I lavori si sono aperti con la lettura "Donne, denaro e tabù", proposta dall'autrice e attrice Elena Ruzza, introducendo un tema ancora troppo poco conosciuto ma di rilevanza sociale.
Al centro dell'iniziativa la violenza economica, una forma di abuso spesso invisibile che limita l'autonomia, la libertà di scelta e le opportunità delle donne. L'incontro ha rappresentato un'importante occasione di approfondimento per comprenderne i meccanismi, riconoscerne le manifestazioni e diffondere gli strumenti utili a prevenirla e contrastarla, nella consapevolezza che l'indipendenza economica costituisce un presupposto fondamentale per una reale parità di genere.
Sono intervenute la dottoressa Simona Ramella Paia, psicologa e psicoterapeuta, con la relazione "Quando il controllo passa dal denaro: comprendere e contrastare la violenza economica", e l'avvocato Erika Vallera, Consigliera di Parità della Provincia di Biella, con l'intervento "Parità economica e autonomia femminile".
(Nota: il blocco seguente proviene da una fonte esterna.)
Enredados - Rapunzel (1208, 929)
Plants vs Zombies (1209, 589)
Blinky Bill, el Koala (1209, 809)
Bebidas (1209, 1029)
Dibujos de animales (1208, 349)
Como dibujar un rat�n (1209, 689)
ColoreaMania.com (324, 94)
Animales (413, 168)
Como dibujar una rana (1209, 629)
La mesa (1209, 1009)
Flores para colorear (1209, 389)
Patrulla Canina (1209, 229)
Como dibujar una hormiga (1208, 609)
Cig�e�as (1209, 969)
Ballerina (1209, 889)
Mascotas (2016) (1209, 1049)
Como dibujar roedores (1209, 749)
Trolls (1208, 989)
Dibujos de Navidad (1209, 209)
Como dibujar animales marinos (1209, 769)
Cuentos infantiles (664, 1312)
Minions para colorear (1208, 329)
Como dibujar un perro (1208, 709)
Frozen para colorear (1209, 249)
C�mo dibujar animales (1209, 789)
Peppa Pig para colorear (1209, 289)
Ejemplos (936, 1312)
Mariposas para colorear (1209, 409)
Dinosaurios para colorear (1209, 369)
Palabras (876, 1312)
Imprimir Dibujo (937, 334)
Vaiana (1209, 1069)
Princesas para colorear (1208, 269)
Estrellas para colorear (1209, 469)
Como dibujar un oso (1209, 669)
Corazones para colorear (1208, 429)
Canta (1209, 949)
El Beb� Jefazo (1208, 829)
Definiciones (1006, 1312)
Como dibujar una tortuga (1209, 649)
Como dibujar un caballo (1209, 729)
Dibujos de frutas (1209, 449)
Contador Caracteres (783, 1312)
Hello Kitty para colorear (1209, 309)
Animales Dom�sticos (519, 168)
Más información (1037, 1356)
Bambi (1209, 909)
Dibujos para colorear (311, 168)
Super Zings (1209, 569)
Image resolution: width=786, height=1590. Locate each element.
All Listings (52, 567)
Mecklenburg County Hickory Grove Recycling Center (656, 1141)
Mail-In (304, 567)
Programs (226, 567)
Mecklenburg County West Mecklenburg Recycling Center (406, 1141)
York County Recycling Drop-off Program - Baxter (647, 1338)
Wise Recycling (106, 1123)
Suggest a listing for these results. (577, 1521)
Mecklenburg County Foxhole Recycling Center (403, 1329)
Attraverso esempi concreti, le relatrici hanno illustrato come il controllo delle risorse economiche possa diventare uno strumento di sopraffazione, sottolineando l'importanza del lavoro quale elemento imprescindibile di indipendenza economica. È stato evidenziato come sia fondamentale non solo favorire l'accesso delle donne al mercato del lavoro ma anche garantirne la permanenza attraverso occupazioni di qualità, riflettendo sulle conseguenze che le scelte lavorative di oggi possono avere sul futuro, in particolare sul piano previdenziale. È stata inoltre ribadita la necessità di superare gli stereotipi di genere e di rafforzare un sistema di welfare capace di sostenere concretamente le famiglie.
Le conclusioni sono state affidate a Elena Ugazio, Segretaria Generale UST CISL Piemonte Orientale, che ha richiamato l'importanza di continuare a promuovere iniziative di sensibilizzazione e formazione su un fenomeno ancora poco riconosciuto, ma che incide profondamente sulla piena autonomia delle donne e sull'effettiva realizzazione della parità.